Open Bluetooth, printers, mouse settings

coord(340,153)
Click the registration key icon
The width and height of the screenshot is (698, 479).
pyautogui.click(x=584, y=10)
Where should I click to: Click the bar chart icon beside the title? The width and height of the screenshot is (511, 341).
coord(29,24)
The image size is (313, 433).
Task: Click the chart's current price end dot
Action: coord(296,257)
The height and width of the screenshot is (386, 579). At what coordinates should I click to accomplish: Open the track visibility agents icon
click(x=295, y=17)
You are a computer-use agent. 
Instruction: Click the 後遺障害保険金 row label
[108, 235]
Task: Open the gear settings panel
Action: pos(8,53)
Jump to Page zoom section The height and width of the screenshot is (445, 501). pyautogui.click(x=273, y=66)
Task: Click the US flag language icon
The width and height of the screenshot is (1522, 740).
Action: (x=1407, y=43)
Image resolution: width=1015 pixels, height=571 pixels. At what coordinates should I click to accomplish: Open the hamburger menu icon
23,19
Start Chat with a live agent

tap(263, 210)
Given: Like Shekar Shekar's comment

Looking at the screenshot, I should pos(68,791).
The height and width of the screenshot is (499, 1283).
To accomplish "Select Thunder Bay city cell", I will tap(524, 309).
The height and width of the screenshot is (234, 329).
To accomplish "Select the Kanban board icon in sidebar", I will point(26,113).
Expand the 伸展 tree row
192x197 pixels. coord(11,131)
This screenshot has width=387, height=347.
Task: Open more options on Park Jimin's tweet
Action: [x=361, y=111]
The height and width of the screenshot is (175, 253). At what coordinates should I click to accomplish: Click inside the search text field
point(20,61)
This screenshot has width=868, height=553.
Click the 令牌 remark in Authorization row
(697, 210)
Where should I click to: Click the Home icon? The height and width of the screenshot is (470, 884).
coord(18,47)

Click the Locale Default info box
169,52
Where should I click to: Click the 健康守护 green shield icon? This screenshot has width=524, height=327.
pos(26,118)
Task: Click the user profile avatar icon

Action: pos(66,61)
===
Copy out each line of the listing that holds the string "Select".

* _Result_:
To accomplish "Select Thunder Bay city cell", I will tap(524, 309).
To accomplish "Select the Kanban board icon in sidebar", I will point(26,113).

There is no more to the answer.